Protests once morest the restrictions by the covid in China intensified on Saturday, following a fire that killed 10 people in an apartment block in Urumqi, capital of the Xinjiang Uyghur autonomous region, in the west of the country.
Thousands of people took to the streets of Shanghai to remember the victims and demonstrate once morest the restrictions. Many of those present demanded the resignation of the president Xi Jinping.
The BBC saw at least three people being taken away in police cars.
Many point to confinement in buildings as the cause of deaths in the fire.
While Chinese authorities deny that was the cause, Urumqi officials issued a rare apology late Friday, pledging to “restore order” by phasing out restrictions.
“Xi Jinping, Renuncia”
At the protest in Shanghai, China’s largest city and world financial center, some people were seen lighting candles and leaving flowers for the victims.
Others shouted slogans like “Xi Jinping, renunciates“ and “Communist Party, resign.” Some also held blank banners.
These kinds of lawsuits are unusual in China, where any direct criticism of the government and the president can result in harsh sanctions.
One protester told the BBC he was “shocked and excited” to see people out on the streets, saying that it was the first time he had seen large-scale dissent in China.
He also said the lockdowns had made him feel “sad, angry and hopeless” and left him unable to see his sick mother, who was undergoing cancer treatment.
Another protester explained to the BBC that the police officers were asked how they felt regarding the protests and the answer was “Like you”. But, she said, “they wear their uniforms, so they’re doing their job.”

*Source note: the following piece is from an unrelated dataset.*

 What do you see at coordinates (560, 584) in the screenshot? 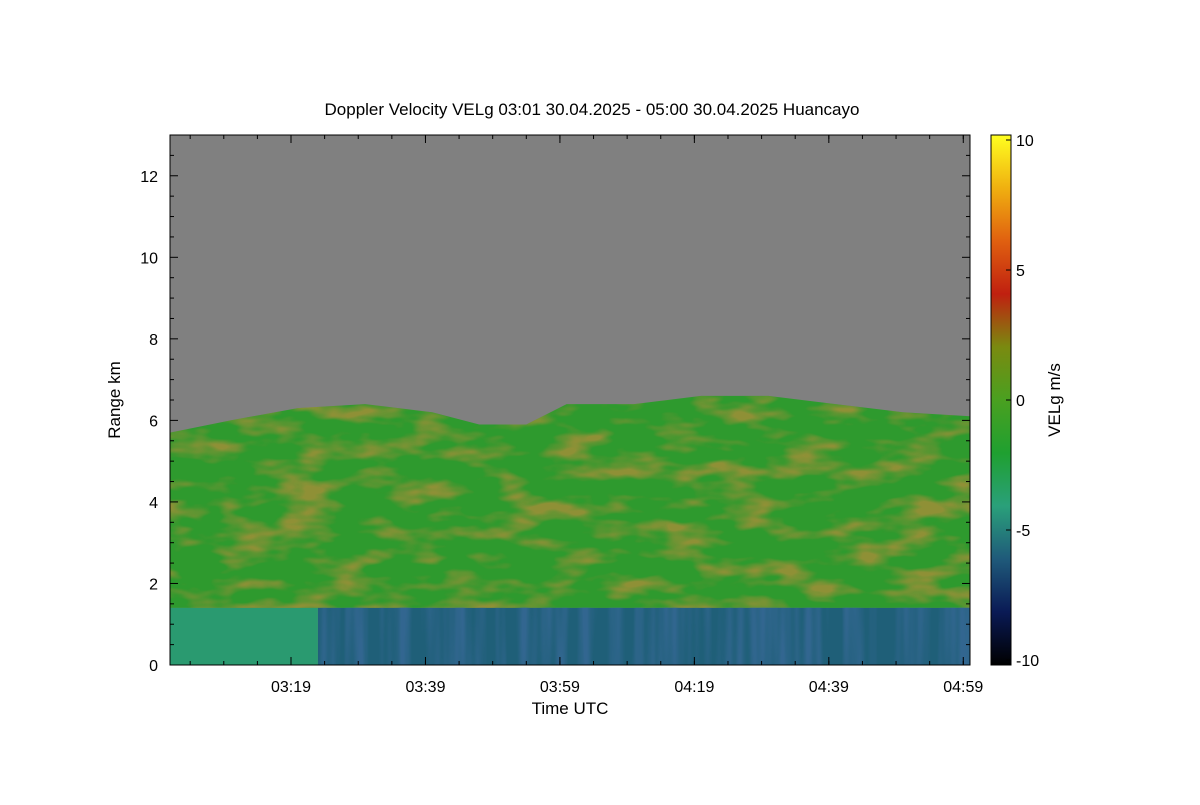
I see `y-tick: 2` at bounding box center [560, 584].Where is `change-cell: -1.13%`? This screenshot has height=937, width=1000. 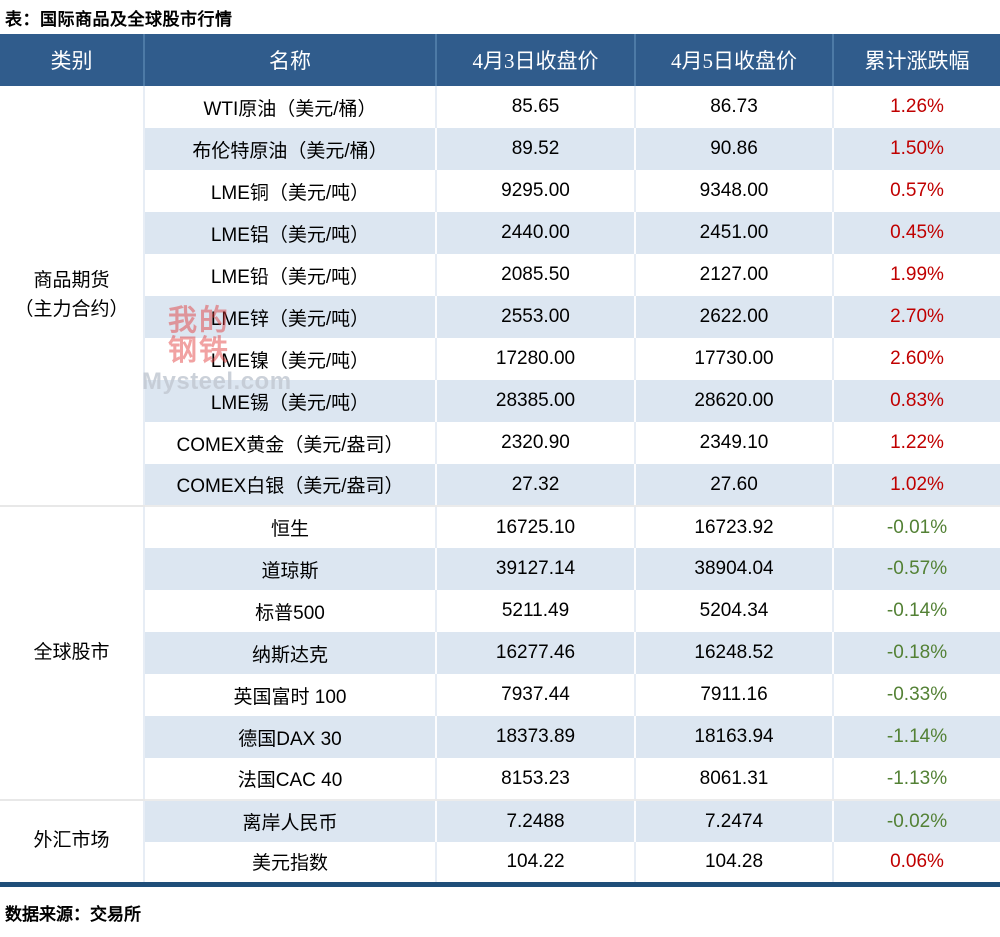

Others recounted acts of violence, with one protester telling the AP news agency that one of his friends had been beaten by police at the scene, while two others had been pepper-sprayed.
Although the situation in the area had calmed down by Sunday morning, the BBC saw an increased police presence in the protest area, with several dozen police officers, private security guards and plainclothes police on the streets.
Elsewhere, at several Chinese universities, photos and videos of students protesting Saturday night surfaced online. The largest crowd seemed to be at the Nanjing University of Communications.
Videos of the protests are difficult to independently verify, but many of them show a unusually explicit and open criticism the government and its leader.
unusual protests
Tessa Wong, BBC Digital Reporter at Asia
The Urumqi fire was a nightmare scenario for many Chinese who have found themselves under widespread restrictions in recent months, locked in their apartments with no way to escape, according to some accounts.
Authorities have disputed these claims, but this has not stopped public outrage and anxiety from spreading.
The incident has become the latest tipping point in growing frustration. Millions are tired of tthree years of movement restrictions y daily tests of covid.
The anger has spread to every corner of China, from major cities to remote regions like Xinjiang and Tibet, and has galvanized all sectors of society, including young university students, factory workers and citizens. common.
As this anger grows, protests once morest covid measures have become increasingly common. But even the demonstrations this weekend are unusual in this new normal, both in their number and in the frankness of his criticism of the government and President Xi Jinping.
Taking to the streets en masse with hundreds of people calling for President Xi’s resignation was thought unthinkable not long ago.
But following a recent dramatic protest on a Beijing bridge that shocked many, a precedent appears to have been set for the expression of a more open and sharp dissidence.
Others have also chosen to wave the Chinese flag and sing the national anthem, whose lyrics uphold revolutionary ideals and urge the people to “rise up, rise up.”
It’s a show of patriotism that might also be read as an expression of solidarity with fellow Chinese who are suffering under Xi’s zero covid policy, and a call to action.
The protests are the latest in a sped-up series of demonstrations once morest China’s Covid-zero measures that have also grown increasingly bold in their criticism of the government and President Xi.
The zero covid strategy is the latest policy of its kind among the world’s major economies and is due in part to the relatively low vaccination levels of China and the effort to protect the elderly.
Last-minute lockdowns have sparked anger across the country, and broader covid restrictions have sparked recent violent protests from Zhengzhou to Guangzhou.
Despite strict measures, the number of cases in China this week reached historical records since the pandemic began.